**Given data**
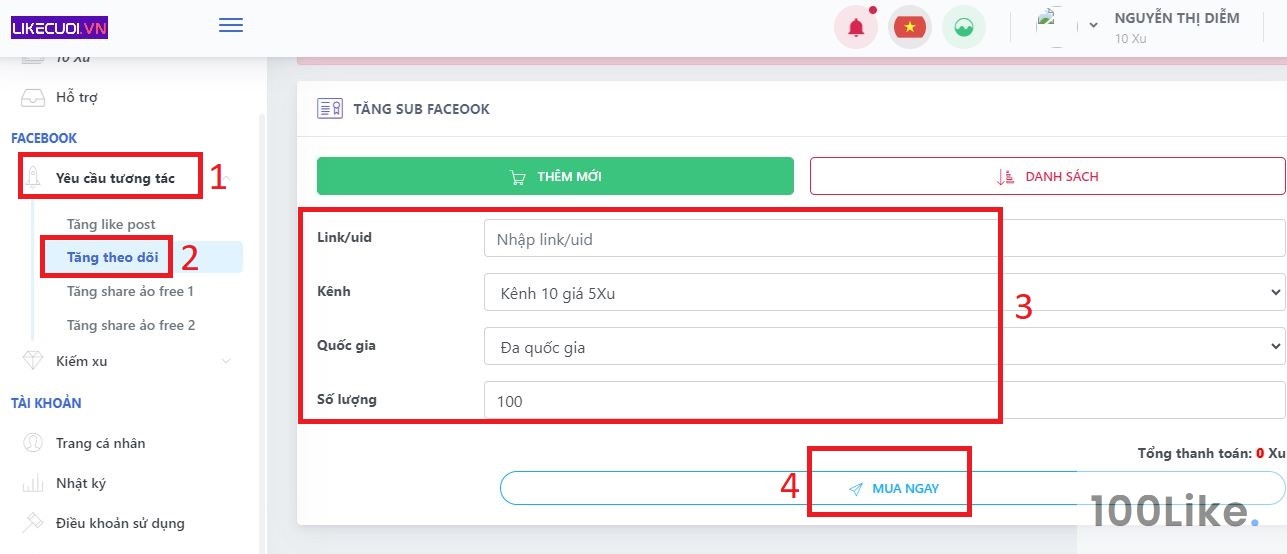Collapse the Yêu cầu tương tác menu
1287x554 pixels.
point(227,179)
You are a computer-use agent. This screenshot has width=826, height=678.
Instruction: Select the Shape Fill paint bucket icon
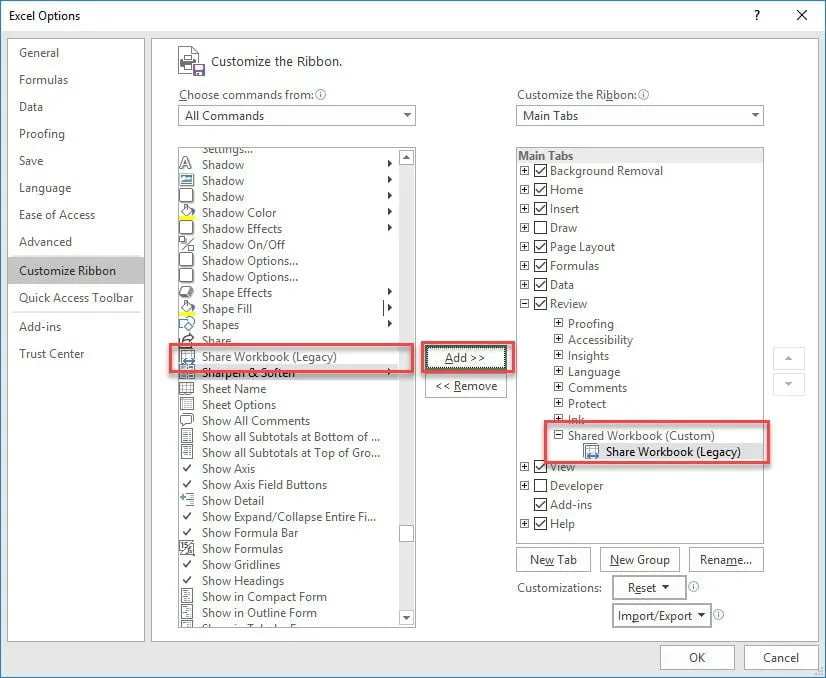coord(186,309)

**Required work**
Leaving all pictures aside, print exactly the lines from the one that contains "You are a computer-use" through the last line of the data above, inclusive.

**Response for this exercise**
You are a computer-use agent. This screenshot has width=826, height=678.
Instruction: Select the Shape Fill paint bucket icon
coord(186,309)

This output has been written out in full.